* Work item *
Exactly as they appear, write the lines from the one containing "Given: Click the home icon in the sidebar" to the final line of the entries, leaving pictures out.

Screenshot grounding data
☆ ☆ ☆ ☆ ☆ ☆ ☆

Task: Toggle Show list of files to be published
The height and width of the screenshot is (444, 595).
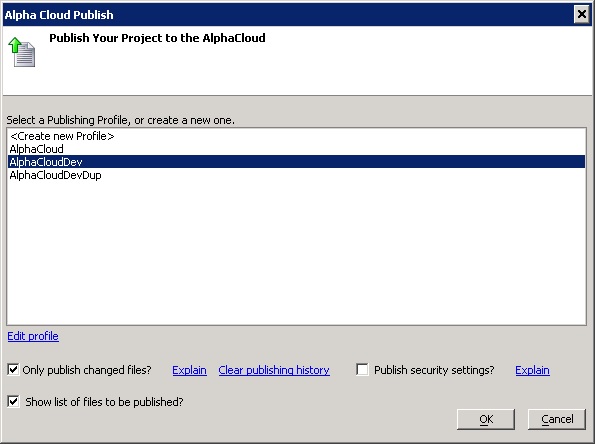Action: coord(13,401)
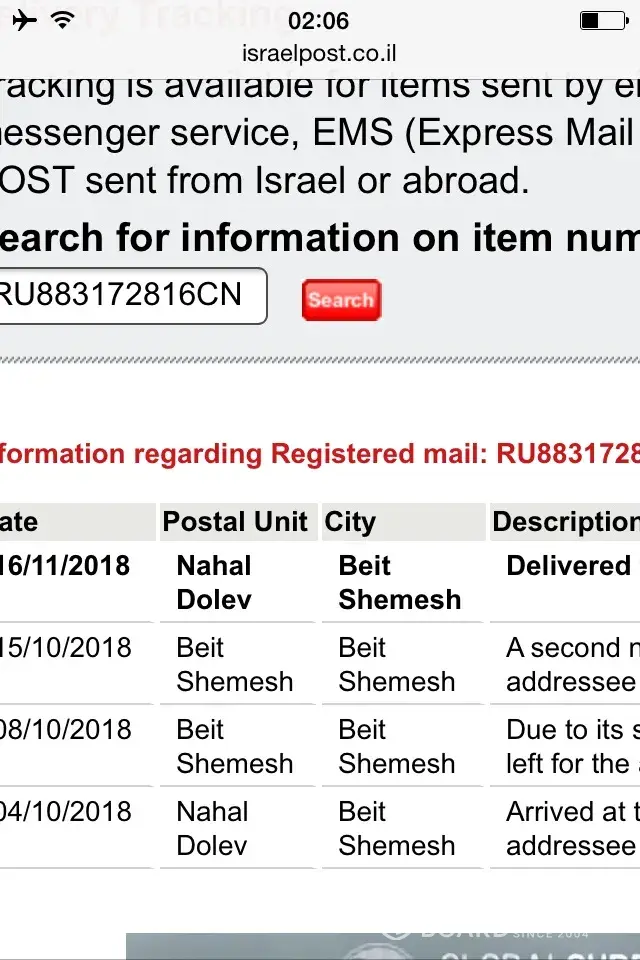Image resolution: width=640 pixels, height=960 pixels.
Task: Select the Description column header
Action: (x=566, y=521)
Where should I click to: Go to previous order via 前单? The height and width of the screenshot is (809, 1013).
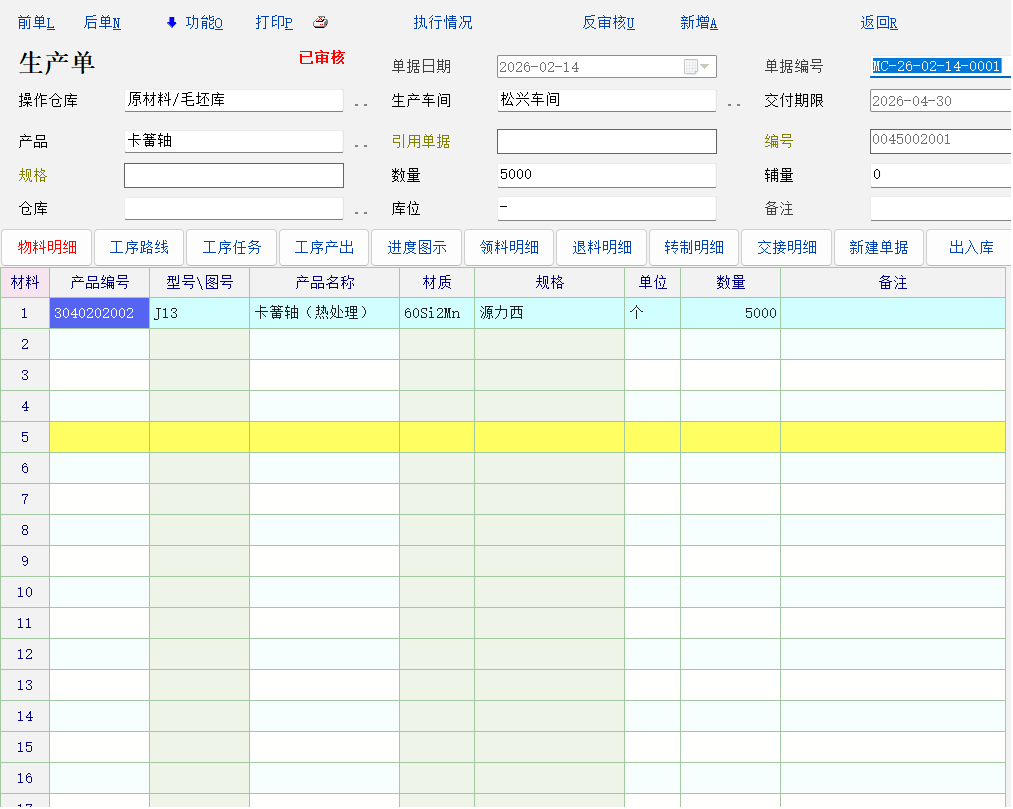point(36,23)
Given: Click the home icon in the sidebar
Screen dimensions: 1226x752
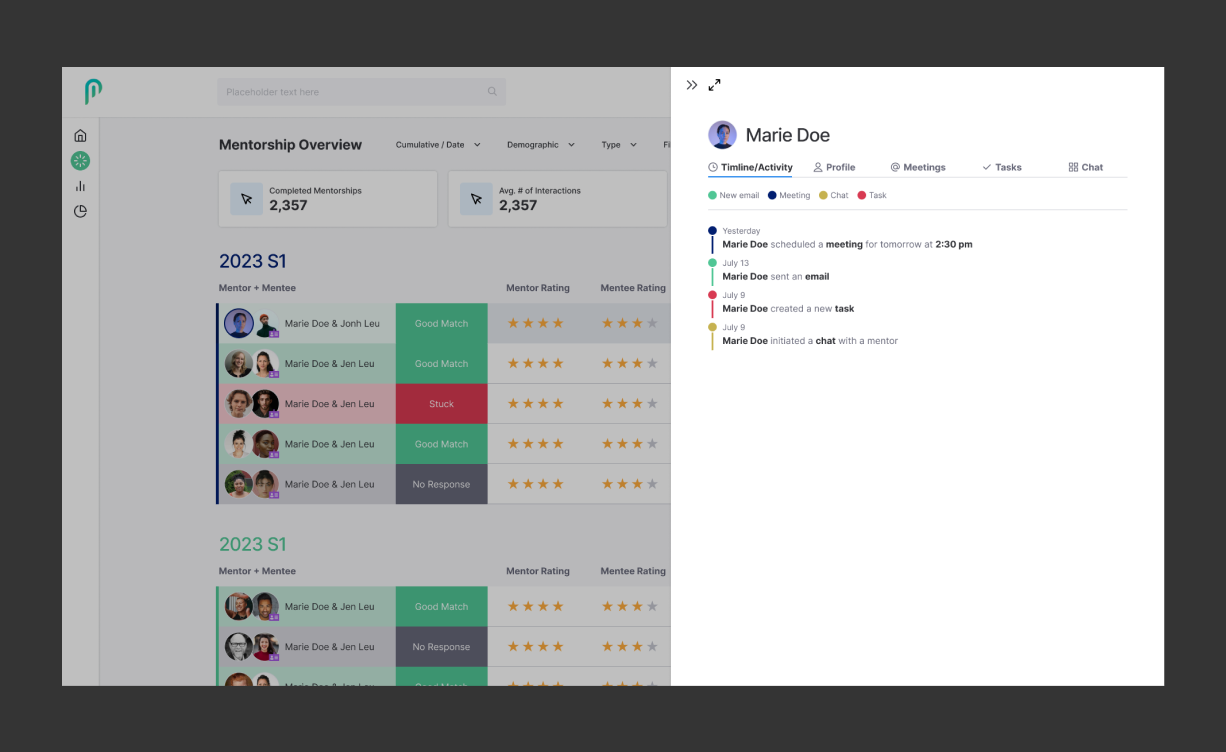Looking at the screenshot, I should (80, 136).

☆ ☆ ☆ ☆ ☆ ☆ ☆

* Response to the task *
Given: Click the home icon in the sidebar
Screen dimensions: 1226x752
Looking at the screenshot, I should (80, 136).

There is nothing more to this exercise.